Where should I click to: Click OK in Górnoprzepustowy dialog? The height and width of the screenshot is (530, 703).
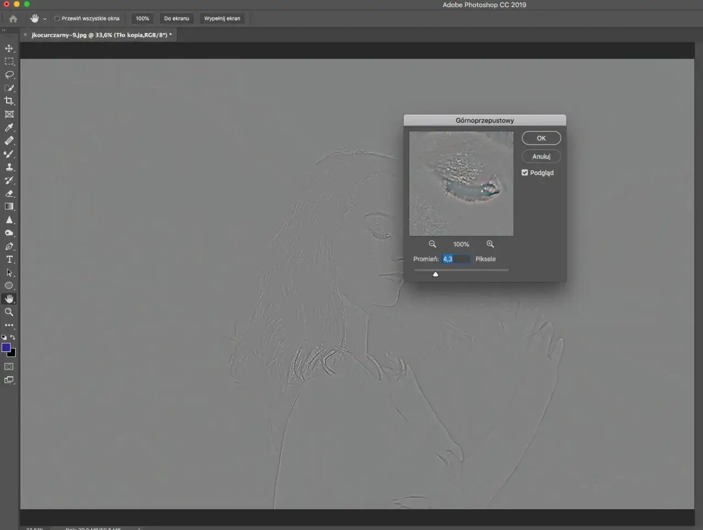coord(541,138)
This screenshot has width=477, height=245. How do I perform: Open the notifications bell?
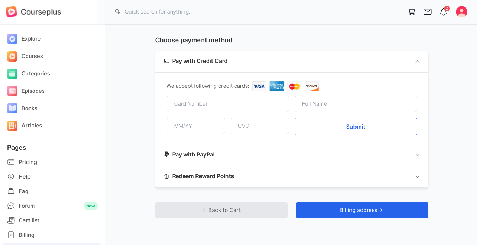coord(444,12)
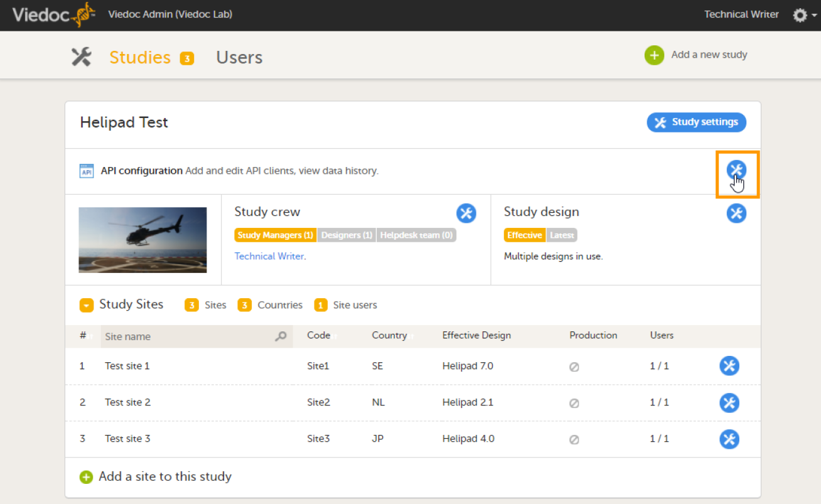Collapse the Study Sites section
The image size is (821, 504).
(86, 304)
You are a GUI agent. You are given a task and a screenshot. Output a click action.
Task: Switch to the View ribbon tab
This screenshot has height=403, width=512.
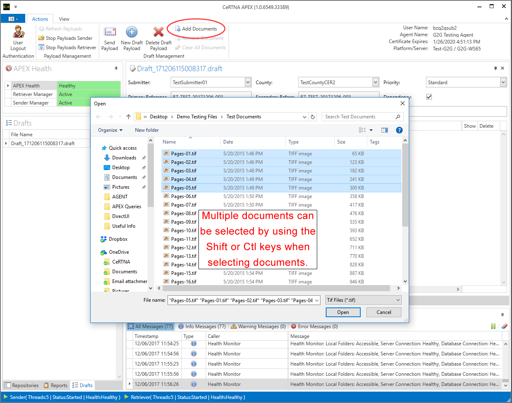(x=64, y=19)
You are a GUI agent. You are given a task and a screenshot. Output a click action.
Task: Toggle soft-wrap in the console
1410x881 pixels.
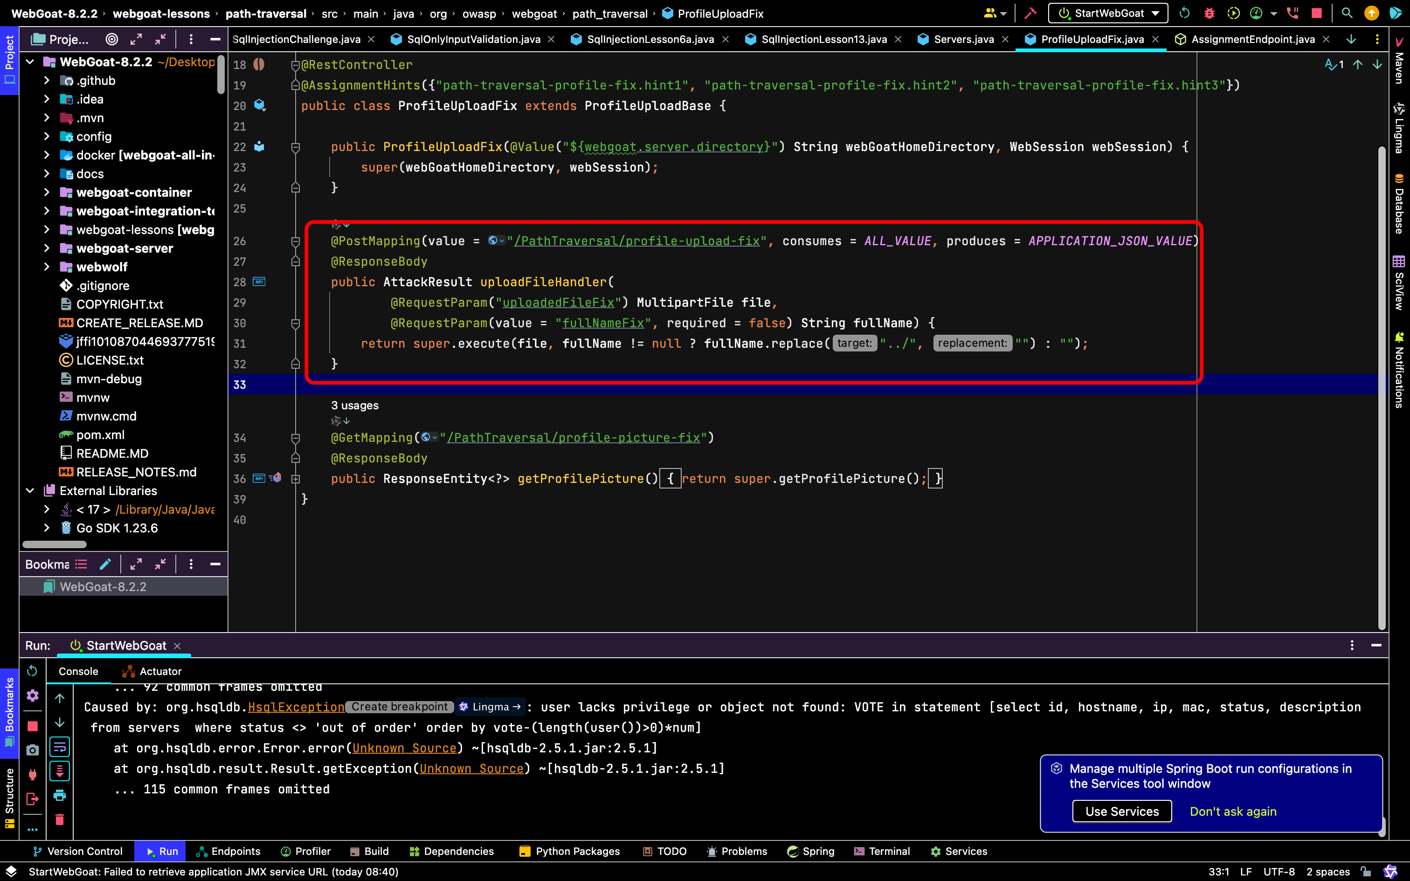pyautogui.click(x=59, y=747)
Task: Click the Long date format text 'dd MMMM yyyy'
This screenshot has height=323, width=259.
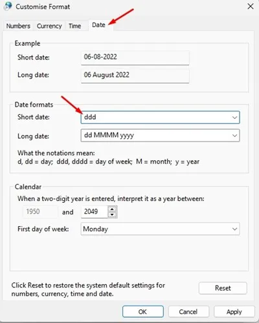Action: point(109,135)
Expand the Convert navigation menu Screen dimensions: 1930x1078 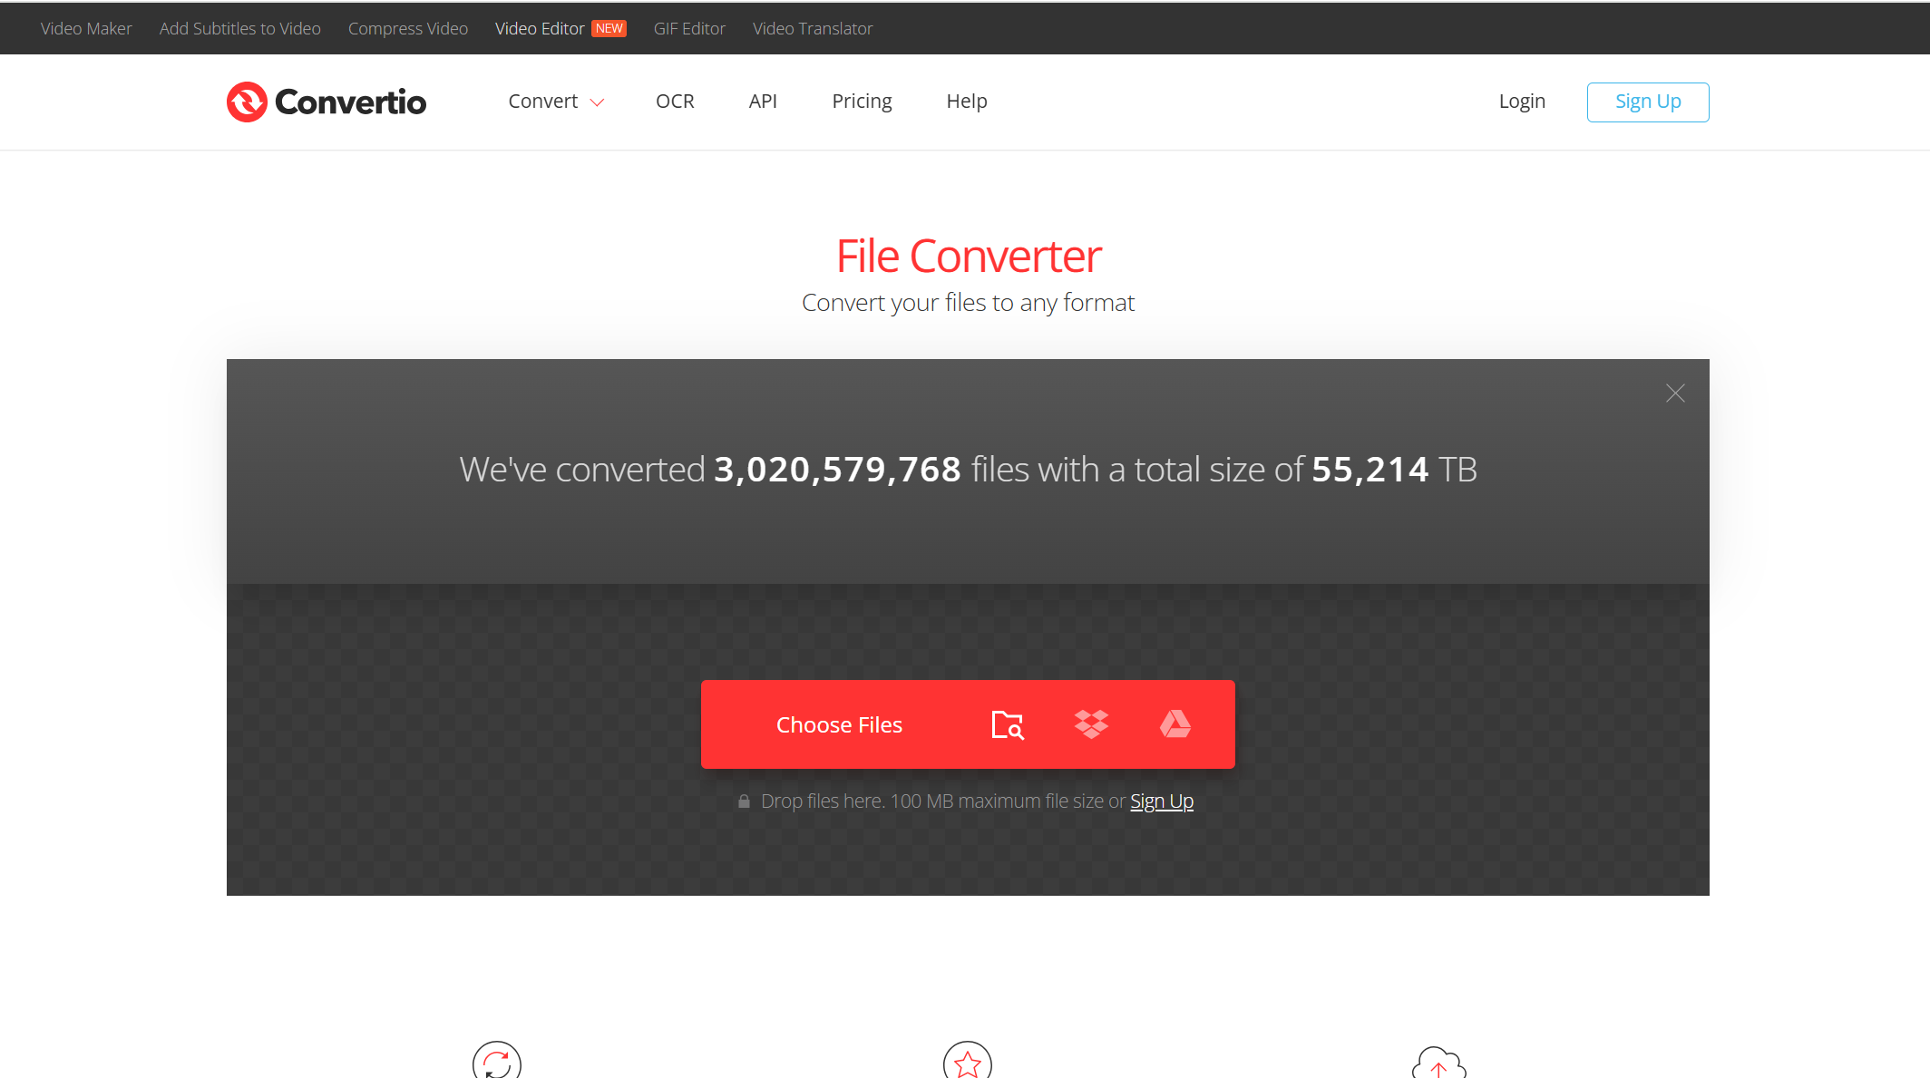click(x=555, y=101)
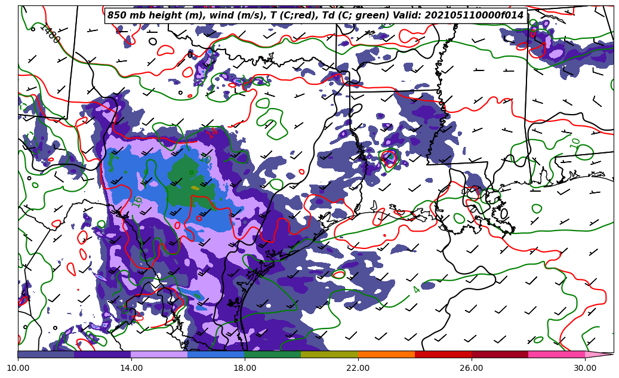Click the 22.00 colorbar tick label
Viewport: 619px width, 378px height.
click(358, 368)
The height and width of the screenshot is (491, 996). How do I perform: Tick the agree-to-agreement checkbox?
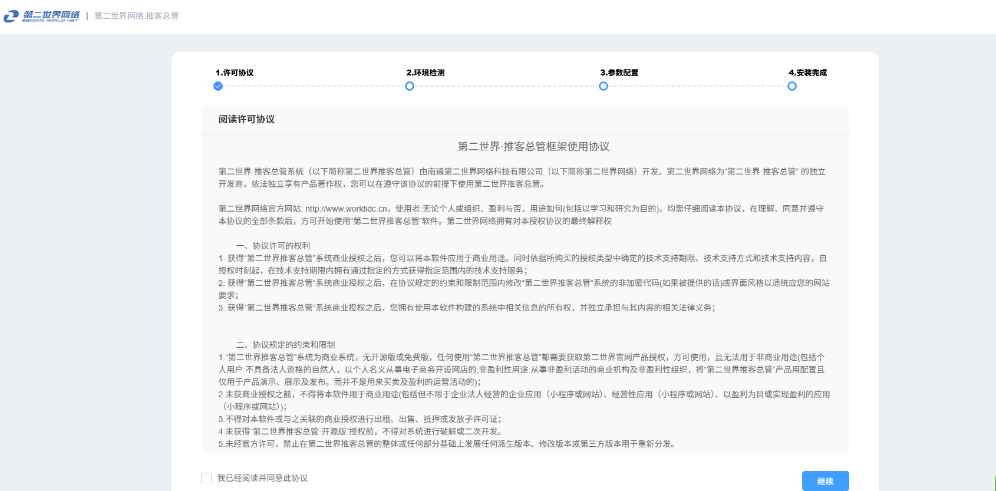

****************************************

## EXERCISE OBJECTIVE
Give back exactly the lines from the opening of the listing through the line holding "Task: Switch to the View ribbon tab", both ends included, with every picture omitted.

## ANSWER SPACE
Where should I click to: Click OK in Górnoprzepustowy dialog? The height and width of the screenshot is (530, 703).
coord(541,138)
This screenshot has width=477, height=245. How do I perform: Open the notifications bell?
coord(444,12)
Collapse the Study Sites section
The image size is (821, 504).
(86, 304)
You are a GUI agent. You are given a task and a screenshot. Output a click action.
Task: Switch to the View ribbon tab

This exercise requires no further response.